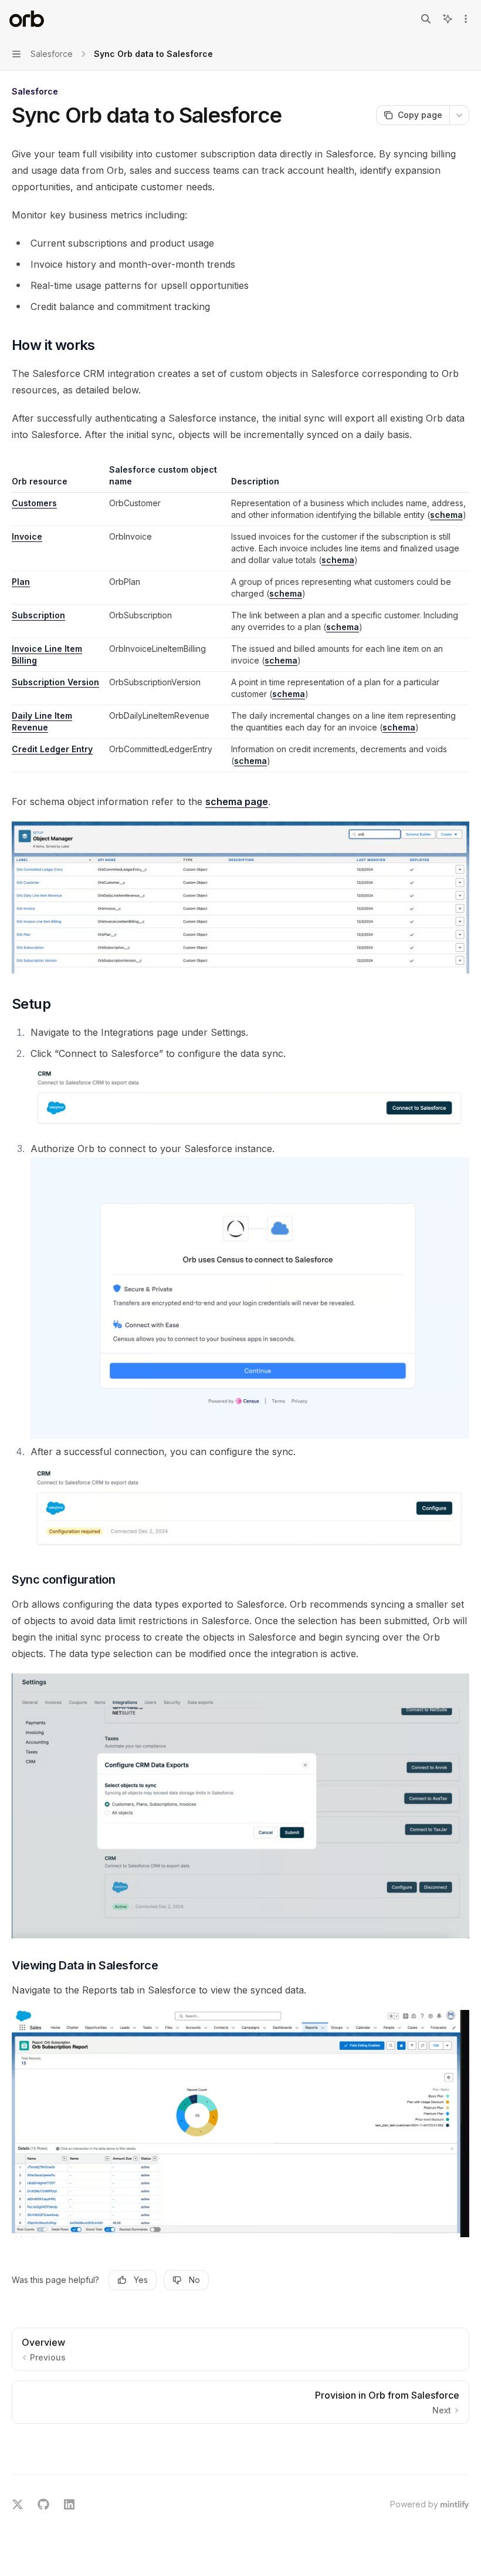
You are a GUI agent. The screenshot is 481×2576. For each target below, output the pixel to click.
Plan (21, 582)
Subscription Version (55, 682)
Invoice (27, 536)
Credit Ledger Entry (52, 749)
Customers (34, 503)
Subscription (38, 615)
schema (446, 515)
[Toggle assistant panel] (447, 19)
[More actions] (466, 19)
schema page (236, 801)
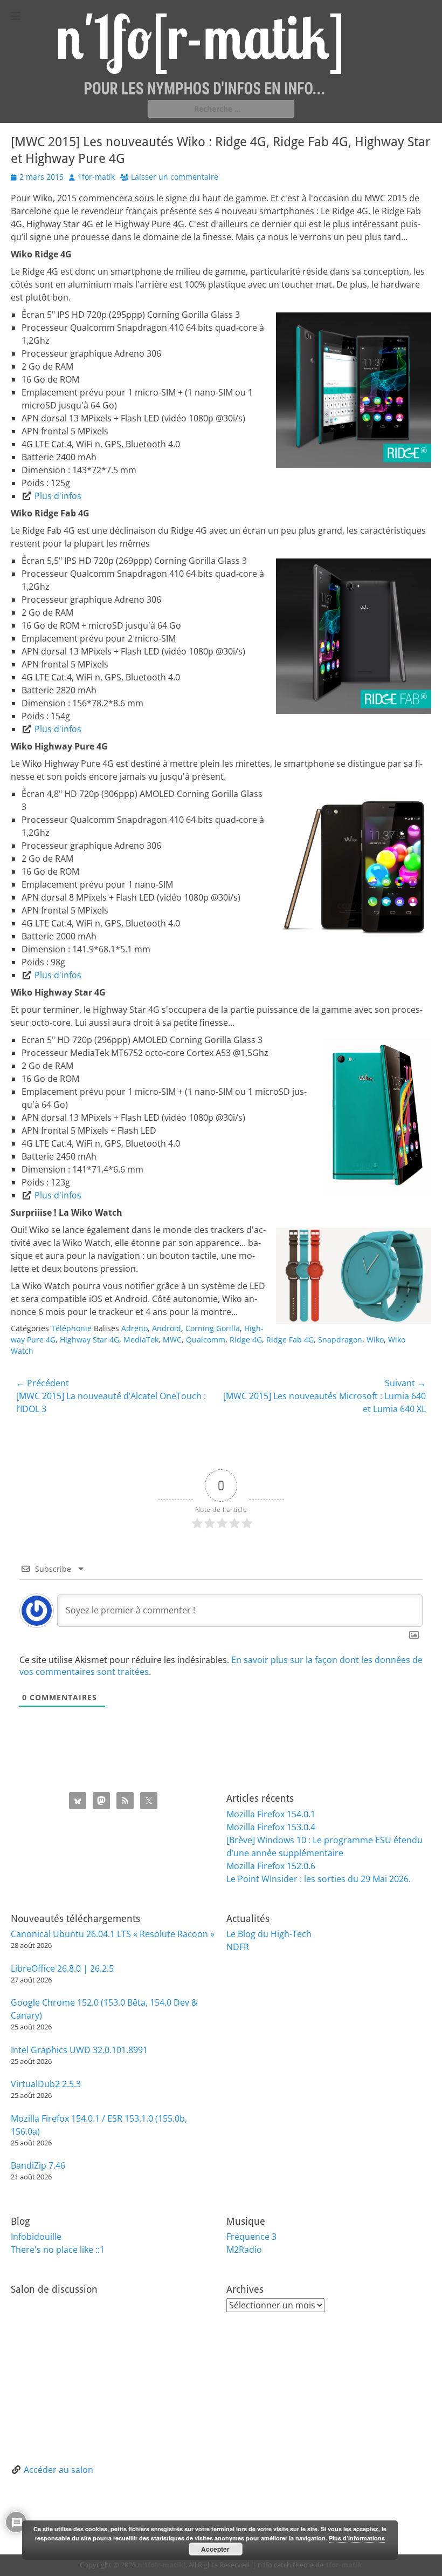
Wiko (375, 1339)
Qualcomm (205, 1339)
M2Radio (244, 2249)
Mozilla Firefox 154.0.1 (270, 1814)
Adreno (134, 1328)
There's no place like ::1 (58, 2249)
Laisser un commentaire (174, 177)
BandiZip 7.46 (38, 2165)
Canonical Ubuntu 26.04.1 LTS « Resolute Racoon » (113, 1934)
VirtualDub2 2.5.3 (46, 2084)
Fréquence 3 (251, 2237)
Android (166, 1328)
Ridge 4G (246, 1339)
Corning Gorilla (212, 1328)
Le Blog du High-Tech (269, 1934)
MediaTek (140, 1339)
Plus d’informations (357, 2538)
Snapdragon (340, 1339)
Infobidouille (36, 2237)
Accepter (215, 2549)
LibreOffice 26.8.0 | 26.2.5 (62, 1968)
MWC (172, 1339)
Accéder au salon (58, 2470)
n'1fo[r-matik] (161, 2565)
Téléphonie (71, 1328)
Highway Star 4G (89, 1339)
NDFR (237, 1947)
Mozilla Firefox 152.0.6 (270, 1866)
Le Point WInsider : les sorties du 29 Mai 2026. (318, 1879)
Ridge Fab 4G (290, 1339)
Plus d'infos (57, 496)
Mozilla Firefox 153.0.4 (270, 1827)
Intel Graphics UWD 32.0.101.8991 (79, 2050)
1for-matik (96, 177)
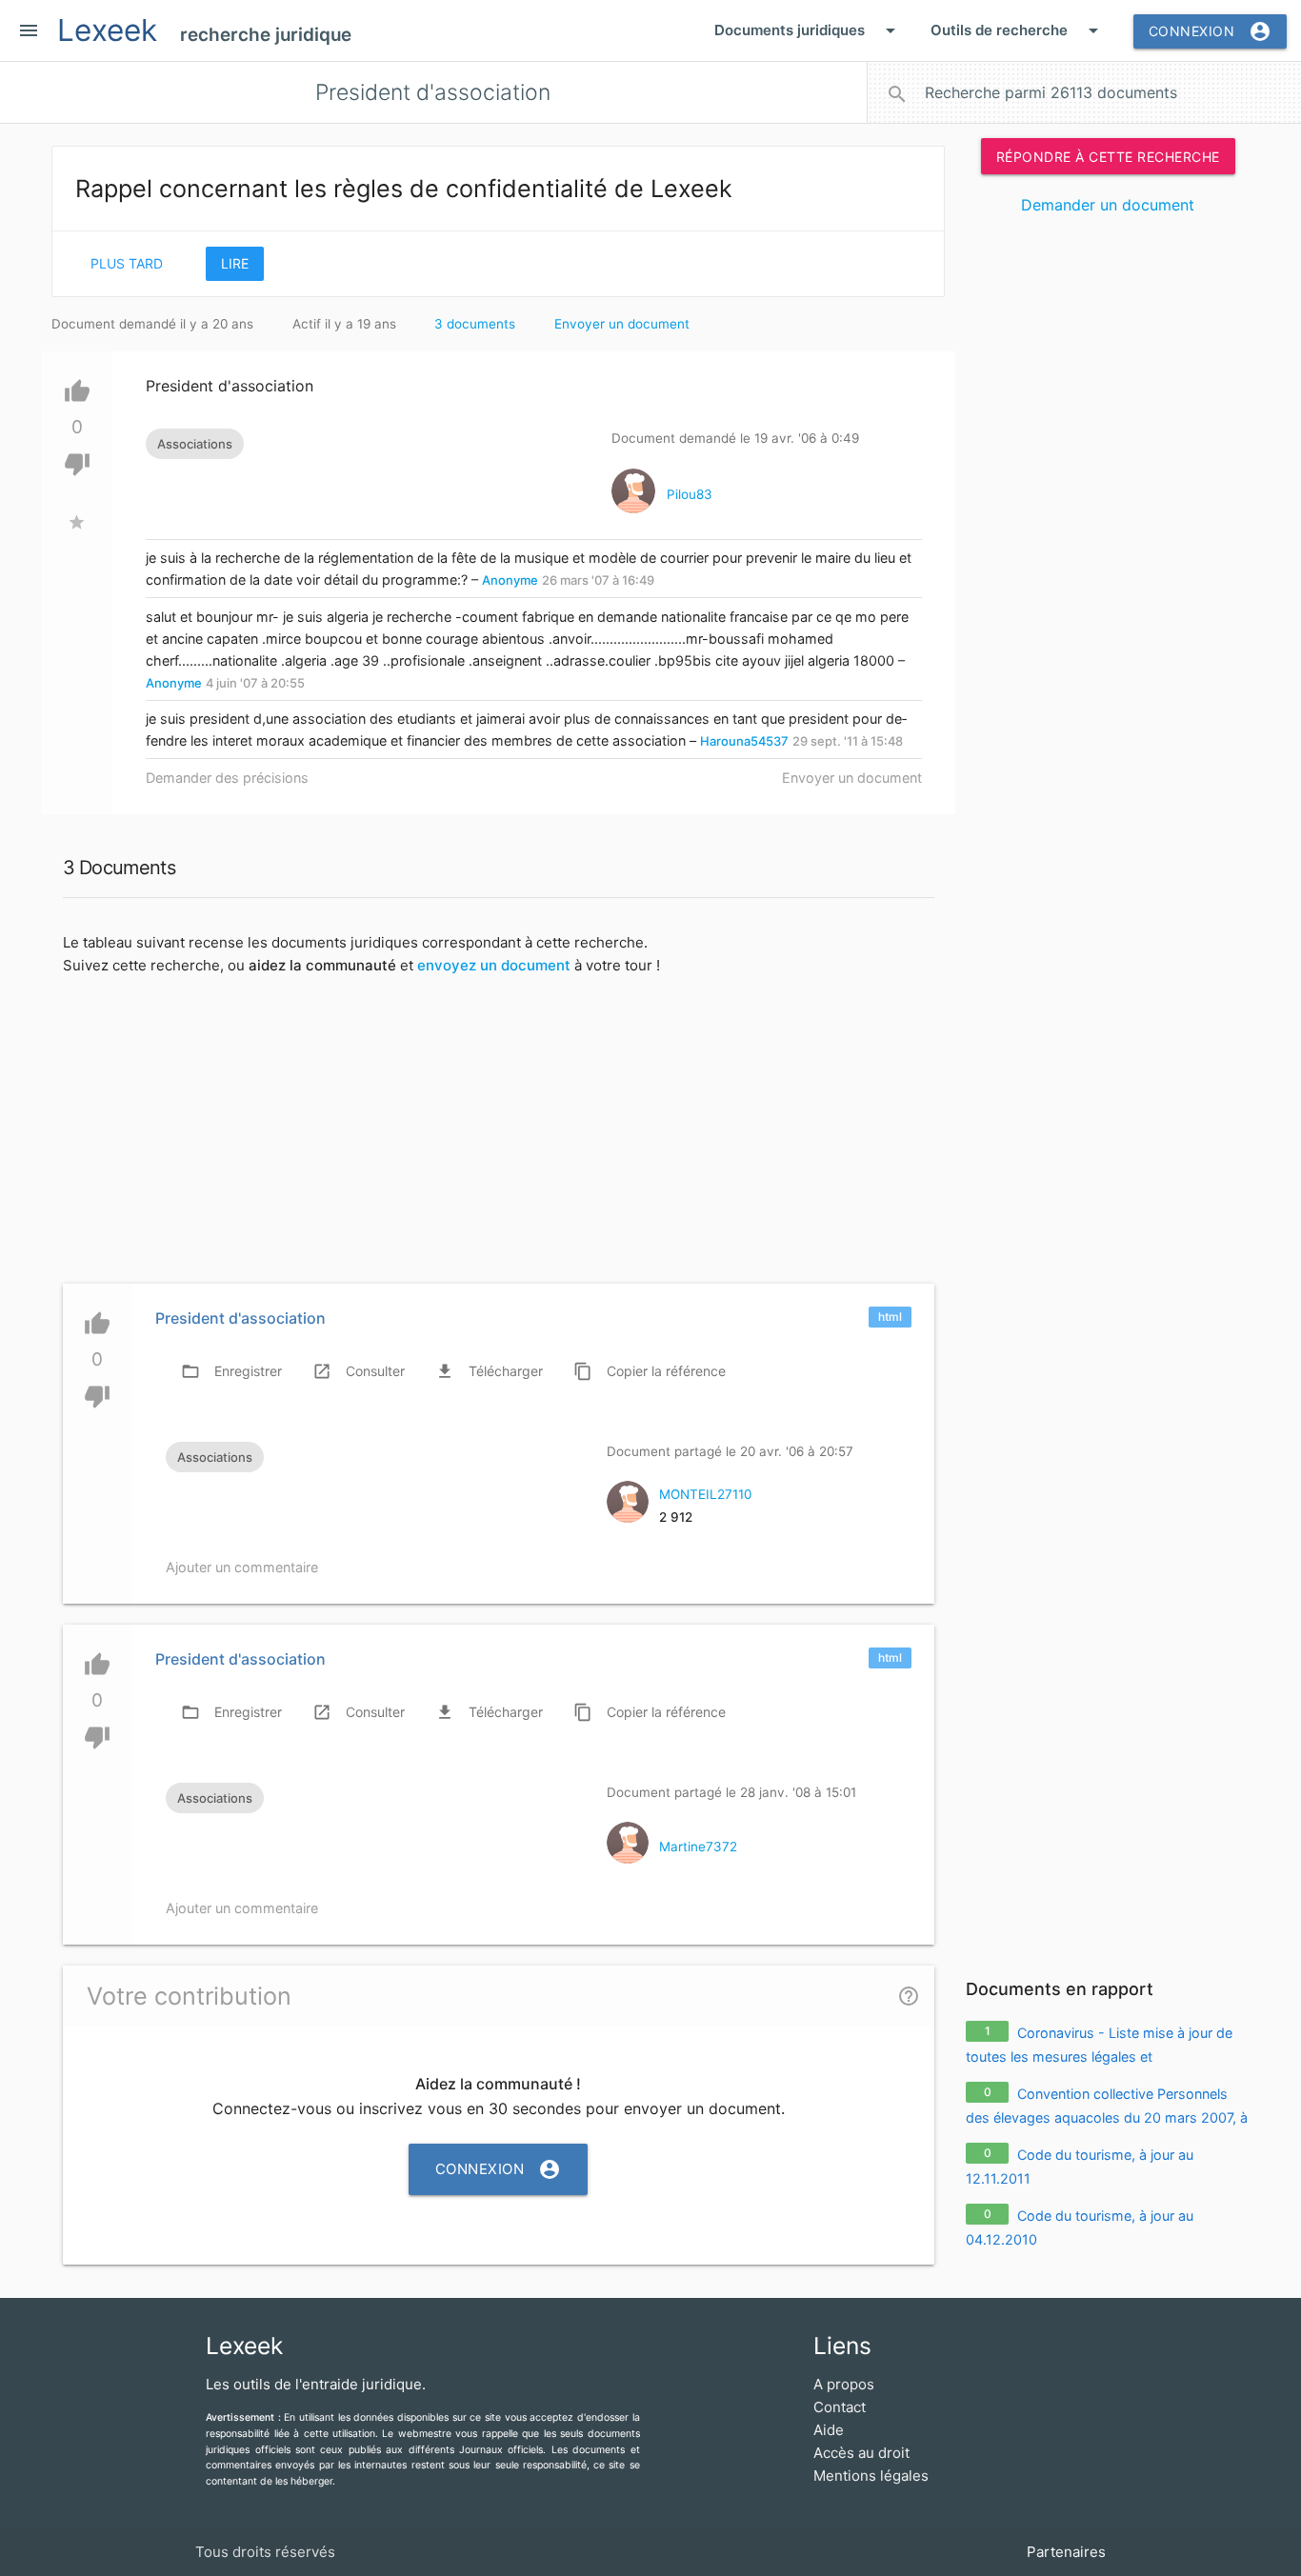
* * *
**Task objective**
Without the pictures, return the entries exactly as they appear.

**The completed task**
You are a GUI agent. The screenshot is 481×2576. For each target below, output the pixel to click.
Plan (21, 582)
Subscription Version (55, 682)
Invoice (27, 536)
Credit Ledger Entry (52, 749)
Customers (34, 503)
Subscription (38, 615)
schema (446, 515)
[Toggle assistant panel] (447, 19)
[More actions] (466, 19)
schema page (236, 801)
Wiko (375, 1339)
Qualcomm (205, 1339)
M2Radio (244, 2249)
Mozilla Firefox 154.0.1 (270, 1814)
Adreno (134, 1328)
There's no place like ::1 (58, 2249)
Laisser un commentaire (174, 177)
BandiZip 7.46 (38, 2165)
Canonical Ubuntu 26.04.1 LTS « Resolute Racoon » (113, 1934)
VirtualDub2 2.5.3 (46, 2084)
Fréquence 3 (251, 2237)
Android (166, 1328)
Ridge 4G (246, 1339)
Corning Gorilla (212, 1328)
Le Blog du High-Tech (269, 1934)
MediaTek (140, 1339)
Plus d’informations (357, 2538)
Snapdragon (340, 1339)
Infobidouille (36, 2237)
Accepter (215, 2549)
LibreOffice 26.8.0 | 26.2.5 (62, 1968)
MWC (172, 1339)
Accéder au salon (58, 2470)
n'1fo[r-matik] (161, 2565)
Téléphonie (71, 1328)
Highway Star 4G (89, 1339)
NDFR (237, 1947)
Mozilla Firefox 152.0.6 (270, 1866)
Le Point WInsider : les sorties du 29 Mai 2026. (318, 1879)
Ridge Fab 4G (290, 1339)
Plus d'infos (57, 496)
Mozilla Firefox 153.0.4 (270, 1827)
Intel Graphics UWD 32.0.101.8991 (79, 2050)
1for-matik (96, 177)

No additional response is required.